14 Sonden: Definition, Beschreibung des Problems

Autor/en: D. Schwab, M. Steingräber
Letzte Änderung: 25.09.2014

Quantitative oder qualitative Mangelernährung (d.h. die Mangelversorgung an Mikro- und/oder Makro-Nährstoffen) ist bei zugrunde liegendem Tumorleiden häufig: Bei 40% aller Tumorpatienten liegt zum Zeitpunkt der Diagnosestellung eine Mangelernährung vor [Shike M 1996], abhängig vom Tumortyp zwischen 9% (Mamma-Karzinom) und 80% (Ösophagus-Karzinom) [Capra S 2001]. 20% aller Tumorpatienten versterben nicht am Tumorleiden, sondern an den Folgen der Mangelernährung [Ottery F 1994].

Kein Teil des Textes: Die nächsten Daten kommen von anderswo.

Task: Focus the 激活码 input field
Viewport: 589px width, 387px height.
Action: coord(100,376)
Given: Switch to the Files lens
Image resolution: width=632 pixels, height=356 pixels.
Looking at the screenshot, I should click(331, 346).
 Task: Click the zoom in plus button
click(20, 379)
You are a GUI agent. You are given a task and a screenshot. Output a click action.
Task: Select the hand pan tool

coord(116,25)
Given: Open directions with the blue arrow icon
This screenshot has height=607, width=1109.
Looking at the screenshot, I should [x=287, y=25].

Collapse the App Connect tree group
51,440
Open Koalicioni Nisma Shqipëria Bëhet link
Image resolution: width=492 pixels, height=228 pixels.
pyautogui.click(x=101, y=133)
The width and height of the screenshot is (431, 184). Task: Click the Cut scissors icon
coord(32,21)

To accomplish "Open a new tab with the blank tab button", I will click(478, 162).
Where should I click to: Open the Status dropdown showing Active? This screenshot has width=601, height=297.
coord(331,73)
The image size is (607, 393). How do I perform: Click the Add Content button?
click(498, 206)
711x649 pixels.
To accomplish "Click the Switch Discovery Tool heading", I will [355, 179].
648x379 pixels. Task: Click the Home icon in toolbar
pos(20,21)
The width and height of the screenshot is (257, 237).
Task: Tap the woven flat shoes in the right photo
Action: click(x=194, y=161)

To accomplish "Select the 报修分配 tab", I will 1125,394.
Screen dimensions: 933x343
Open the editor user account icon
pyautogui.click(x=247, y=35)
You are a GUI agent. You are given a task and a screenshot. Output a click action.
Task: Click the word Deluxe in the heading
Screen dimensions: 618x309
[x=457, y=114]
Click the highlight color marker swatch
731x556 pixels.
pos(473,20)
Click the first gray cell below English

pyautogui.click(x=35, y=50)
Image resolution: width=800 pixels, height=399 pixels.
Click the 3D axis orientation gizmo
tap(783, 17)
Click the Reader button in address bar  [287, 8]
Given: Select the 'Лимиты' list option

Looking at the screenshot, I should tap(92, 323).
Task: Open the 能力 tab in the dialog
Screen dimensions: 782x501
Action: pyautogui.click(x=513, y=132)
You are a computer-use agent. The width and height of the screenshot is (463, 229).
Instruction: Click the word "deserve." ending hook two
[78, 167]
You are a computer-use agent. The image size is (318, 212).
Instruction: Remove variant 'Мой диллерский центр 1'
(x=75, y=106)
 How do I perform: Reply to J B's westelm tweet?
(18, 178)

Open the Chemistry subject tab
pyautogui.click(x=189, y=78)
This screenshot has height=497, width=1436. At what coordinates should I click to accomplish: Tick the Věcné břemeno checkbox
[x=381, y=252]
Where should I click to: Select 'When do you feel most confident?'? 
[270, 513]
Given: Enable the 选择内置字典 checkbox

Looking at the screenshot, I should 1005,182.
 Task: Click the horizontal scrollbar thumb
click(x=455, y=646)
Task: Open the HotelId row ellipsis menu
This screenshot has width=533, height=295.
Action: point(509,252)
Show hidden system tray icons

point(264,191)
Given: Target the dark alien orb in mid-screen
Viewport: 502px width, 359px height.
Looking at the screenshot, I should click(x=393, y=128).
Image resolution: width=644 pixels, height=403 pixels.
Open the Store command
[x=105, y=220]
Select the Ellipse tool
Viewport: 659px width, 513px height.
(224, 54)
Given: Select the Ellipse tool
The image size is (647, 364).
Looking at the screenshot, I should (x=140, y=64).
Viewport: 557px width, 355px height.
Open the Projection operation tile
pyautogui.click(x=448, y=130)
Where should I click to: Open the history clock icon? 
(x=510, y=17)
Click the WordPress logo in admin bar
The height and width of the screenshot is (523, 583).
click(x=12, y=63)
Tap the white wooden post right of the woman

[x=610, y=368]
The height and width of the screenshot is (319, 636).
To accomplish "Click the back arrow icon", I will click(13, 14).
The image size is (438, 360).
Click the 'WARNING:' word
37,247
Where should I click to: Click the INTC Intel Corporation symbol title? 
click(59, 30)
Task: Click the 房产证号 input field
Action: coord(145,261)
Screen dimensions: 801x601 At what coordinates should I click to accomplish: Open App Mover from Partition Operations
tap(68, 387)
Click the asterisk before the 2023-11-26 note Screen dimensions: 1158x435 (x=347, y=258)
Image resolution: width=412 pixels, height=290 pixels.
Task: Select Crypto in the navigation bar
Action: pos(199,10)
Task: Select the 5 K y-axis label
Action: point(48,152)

Mangelernährung bedeutet möglicherweise ein schlechteres Therapie-Ansprechen, eine höhere Komplikationsrate und eine schlechtere Gesamtprognose [Howard L 1993].

Der Nachweis der logischen Folgerung, dass Ernährungstherapie die Prognose bei Tumorleiden verbessert, konnte allerdings bislang nicht durchgehend geführt werden. Untersuchungen weisen jedoch auf eine Verbesserung der Lebensqualität hin [Howard L 1995] [Cozzaglio L 1997] [Schneider S 2000] und bilden damit eine weitere Rationale der Ernährungstherapie im supportiven Versorgungsnetz.

Da bereits orale Supplementation effektiv ist [Potter J 1998], sollte diese an erster Stelle der ernährungstherapeutischen Kaskade stehen und erst bei unzureichender Effektivität - aktuell oder perspektivisch - auf Sondenernährung übergegangen werden.